At this point, I remembered I made a quick tweak to some files and I did it with… Microsoft’s
Notepad.exe: the most widespread XML editor in the world!
I was not aware of Unicode BOMs and I didn’t know that
Notepad.exe would silently add such a BOM when saving a modified file encoded in UTF-8. Most of the “advanced” file editors detect BOMs and do not display them, that’s why I didn’t understand what was going on. The problem is that Java also doesn’t recognize and doesn’t skip UTF-8 BOMs at the beginning of input streams.
Is this a Java bug from the beginning? The initial UTF-8 specification (RFC2279 - January 1998) tells nothing about BOMs whereas the latest UTF-8 specification (RFC3629 - November 2003) and the Unicode FAQ explicitly mention that UTF-8 data streams may contain an initial BOM. Java may simply have followed RFC2279.

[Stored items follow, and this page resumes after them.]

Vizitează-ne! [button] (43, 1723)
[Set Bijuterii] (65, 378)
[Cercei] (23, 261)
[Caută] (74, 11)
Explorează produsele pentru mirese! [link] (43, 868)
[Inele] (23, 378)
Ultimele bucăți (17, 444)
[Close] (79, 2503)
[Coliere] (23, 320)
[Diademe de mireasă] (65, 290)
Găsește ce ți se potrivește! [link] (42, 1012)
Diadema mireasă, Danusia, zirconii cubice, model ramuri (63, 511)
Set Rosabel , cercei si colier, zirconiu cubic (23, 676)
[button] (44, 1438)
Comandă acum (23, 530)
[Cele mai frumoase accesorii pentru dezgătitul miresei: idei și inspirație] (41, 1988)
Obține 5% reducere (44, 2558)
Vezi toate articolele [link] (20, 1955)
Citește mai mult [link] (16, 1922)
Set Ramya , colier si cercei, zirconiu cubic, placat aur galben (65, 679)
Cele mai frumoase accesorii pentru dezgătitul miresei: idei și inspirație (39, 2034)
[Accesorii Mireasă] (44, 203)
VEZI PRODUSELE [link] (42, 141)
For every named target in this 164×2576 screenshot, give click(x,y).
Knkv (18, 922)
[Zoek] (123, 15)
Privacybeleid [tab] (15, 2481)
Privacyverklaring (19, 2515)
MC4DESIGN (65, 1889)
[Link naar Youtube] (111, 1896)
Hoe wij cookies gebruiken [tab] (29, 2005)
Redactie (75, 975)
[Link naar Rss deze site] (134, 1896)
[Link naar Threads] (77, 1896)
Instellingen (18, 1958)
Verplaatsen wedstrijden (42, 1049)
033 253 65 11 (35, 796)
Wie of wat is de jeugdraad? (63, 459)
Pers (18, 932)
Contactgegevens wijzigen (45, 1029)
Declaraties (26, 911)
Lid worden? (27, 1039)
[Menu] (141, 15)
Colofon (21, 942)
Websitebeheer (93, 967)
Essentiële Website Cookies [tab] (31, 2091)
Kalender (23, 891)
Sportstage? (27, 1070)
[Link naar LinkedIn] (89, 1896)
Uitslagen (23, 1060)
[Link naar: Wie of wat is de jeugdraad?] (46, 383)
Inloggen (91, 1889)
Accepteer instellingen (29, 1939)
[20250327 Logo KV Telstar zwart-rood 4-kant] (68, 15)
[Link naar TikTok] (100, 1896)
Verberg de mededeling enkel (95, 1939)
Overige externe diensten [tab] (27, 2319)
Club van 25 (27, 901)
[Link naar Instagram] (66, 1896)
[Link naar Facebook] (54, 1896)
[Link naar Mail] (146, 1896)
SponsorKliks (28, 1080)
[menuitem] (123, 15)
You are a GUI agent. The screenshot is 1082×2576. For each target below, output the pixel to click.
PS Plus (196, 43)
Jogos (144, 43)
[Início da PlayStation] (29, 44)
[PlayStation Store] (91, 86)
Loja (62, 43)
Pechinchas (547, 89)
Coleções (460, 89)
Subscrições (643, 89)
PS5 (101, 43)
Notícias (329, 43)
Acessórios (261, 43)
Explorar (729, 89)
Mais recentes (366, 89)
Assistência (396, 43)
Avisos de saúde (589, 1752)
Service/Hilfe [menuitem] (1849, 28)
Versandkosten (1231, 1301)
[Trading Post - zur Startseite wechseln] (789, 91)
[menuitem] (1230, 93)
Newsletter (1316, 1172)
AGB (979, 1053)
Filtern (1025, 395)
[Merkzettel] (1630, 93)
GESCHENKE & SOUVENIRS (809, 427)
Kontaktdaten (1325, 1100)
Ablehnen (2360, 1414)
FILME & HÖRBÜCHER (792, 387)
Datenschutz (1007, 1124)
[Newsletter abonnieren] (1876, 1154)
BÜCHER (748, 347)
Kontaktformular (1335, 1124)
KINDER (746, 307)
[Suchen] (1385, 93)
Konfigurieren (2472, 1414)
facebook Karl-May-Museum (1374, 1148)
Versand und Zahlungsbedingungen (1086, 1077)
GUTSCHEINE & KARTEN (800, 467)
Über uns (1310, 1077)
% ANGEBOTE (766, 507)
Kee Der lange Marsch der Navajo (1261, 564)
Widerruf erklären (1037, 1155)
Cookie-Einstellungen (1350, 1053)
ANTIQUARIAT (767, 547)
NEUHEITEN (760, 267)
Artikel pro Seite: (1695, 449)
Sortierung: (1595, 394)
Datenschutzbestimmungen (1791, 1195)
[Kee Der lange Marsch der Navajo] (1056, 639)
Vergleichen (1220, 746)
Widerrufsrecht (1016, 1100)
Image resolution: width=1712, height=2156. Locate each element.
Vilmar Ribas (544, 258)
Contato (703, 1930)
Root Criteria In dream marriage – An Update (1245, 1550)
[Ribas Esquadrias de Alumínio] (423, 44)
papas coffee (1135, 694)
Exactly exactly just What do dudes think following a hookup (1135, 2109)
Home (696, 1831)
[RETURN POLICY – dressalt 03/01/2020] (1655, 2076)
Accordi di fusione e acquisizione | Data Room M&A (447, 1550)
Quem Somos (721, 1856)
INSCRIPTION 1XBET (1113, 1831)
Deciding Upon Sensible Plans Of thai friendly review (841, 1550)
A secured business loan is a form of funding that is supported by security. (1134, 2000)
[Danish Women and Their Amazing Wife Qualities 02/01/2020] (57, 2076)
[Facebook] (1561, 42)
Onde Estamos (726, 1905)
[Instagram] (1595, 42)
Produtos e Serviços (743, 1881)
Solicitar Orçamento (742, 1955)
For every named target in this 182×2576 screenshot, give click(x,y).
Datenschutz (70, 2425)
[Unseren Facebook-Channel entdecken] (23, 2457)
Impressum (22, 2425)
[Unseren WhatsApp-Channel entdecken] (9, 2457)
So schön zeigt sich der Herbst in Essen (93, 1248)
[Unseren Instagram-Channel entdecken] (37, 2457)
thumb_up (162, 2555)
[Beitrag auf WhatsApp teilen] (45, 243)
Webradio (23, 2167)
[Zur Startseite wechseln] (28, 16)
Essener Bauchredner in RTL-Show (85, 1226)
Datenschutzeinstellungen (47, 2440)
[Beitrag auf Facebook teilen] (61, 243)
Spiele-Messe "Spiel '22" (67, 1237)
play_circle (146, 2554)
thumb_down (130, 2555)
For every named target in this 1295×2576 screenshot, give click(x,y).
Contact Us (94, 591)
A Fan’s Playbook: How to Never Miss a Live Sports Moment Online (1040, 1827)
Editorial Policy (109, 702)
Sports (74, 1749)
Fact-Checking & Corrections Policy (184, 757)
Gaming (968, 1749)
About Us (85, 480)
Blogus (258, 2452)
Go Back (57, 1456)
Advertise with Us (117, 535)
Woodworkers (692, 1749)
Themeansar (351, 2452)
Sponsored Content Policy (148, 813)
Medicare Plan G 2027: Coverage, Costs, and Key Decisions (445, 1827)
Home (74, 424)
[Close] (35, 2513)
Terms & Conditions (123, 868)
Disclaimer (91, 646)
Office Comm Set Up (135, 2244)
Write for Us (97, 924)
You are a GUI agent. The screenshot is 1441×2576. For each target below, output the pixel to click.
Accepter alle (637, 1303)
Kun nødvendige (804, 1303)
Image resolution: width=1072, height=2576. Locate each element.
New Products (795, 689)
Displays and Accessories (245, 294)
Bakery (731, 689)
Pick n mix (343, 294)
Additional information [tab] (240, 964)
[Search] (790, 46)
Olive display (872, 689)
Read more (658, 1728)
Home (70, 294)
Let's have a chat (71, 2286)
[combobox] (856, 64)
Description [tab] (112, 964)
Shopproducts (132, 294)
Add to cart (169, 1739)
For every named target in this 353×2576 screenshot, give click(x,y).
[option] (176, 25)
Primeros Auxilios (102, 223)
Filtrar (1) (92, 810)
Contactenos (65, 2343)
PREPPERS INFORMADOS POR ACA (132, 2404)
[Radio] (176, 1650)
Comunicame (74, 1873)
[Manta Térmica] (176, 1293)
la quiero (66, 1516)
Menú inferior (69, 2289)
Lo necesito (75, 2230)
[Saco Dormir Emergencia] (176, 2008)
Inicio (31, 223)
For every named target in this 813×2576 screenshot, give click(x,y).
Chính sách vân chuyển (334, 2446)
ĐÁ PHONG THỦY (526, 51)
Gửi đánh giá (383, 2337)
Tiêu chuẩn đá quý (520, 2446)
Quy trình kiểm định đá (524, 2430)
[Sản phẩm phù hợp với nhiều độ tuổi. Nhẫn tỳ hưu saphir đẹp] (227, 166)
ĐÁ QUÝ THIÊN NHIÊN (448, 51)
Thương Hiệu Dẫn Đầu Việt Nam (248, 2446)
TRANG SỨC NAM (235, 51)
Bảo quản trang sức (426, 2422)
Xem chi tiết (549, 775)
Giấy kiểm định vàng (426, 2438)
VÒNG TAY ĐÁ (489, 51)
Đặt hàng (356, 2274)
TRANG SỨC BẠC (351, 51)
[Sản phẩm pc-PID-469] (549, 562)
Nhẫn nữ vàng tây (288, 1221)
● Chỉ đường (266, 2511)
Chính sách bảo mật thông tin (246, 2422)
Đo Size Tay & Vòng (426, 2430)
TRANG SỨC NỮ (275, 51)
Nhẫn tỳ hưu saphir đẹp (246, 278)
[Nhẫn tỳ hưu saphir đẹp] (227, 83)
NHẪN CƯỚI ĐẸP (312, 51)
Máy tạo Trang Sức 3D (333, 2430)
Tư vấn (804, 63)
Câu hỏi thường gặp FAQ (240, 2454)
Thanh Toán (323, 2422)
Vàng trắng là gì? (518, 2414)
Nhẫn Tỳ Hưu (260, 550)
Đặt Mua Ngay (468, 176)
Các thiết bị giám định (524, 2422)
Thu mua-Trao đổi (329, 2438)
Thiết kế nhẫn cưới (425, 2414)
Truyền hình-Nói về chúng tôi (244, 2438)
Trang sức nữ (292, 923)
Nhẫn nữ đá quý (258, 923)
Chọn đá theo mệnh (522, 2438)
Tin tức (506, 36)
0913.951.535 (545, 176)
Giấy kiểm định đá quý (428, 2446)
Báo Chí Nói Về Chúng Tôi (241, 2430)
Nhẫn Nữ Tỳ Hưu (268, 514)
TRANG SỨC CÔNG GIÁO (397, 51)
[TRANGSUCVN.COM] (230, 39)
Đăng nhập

At the time, in 2004, some XML parsers like the Xerces 2 parser already had workarounds for UTF-8 BOMs while Crimson (the Java 1.4 built-in XML parser) simply didn’t. You had to skip UTF-8 BOMs in your own code.
In 2001, someone opened bug JDK-4508058 with the sound expectation Java should detect and skip UTF-8 BOMs at the beginning of UTF-8 streams, the same way it does for e.g. UTF-16. People complained a lot. There were even insults (which have been filtered by Oracle when they took over) in the bug tracker. Nothing moved until November 2005 when Sun folks decided to fix and close the bug:
new state “closed, fixed in mustang(b61)”
Bug JDK-4508058 remained fixed for a while before being ultimately reverted because some other great programmers relied on that exact same bug:
the Java EE 5 RI and SJSAS 9.0 has been relying on detecting a BOM, setting the appropriate encoding, and discarding the BOM bytes before reading the input
See, they’re complaining because shipped code breaks if/when JDK behavior changes. And instead of fixing JDK-4508058 and accept this would be an annoyance only for Java EE 5 RI and SJSAS 9.0 users, people in charge at Sun decided we’re all living in a better world if JDK-4508058 gets closed as “won’t fix”. Because fuck you, just skip the BOM yourself.
10 years have passed since I wrote the
UnicodeBOMInputStream class and yet Java doesn’t properly deal with UTF-8 Unicode BOMs at the beginning of data.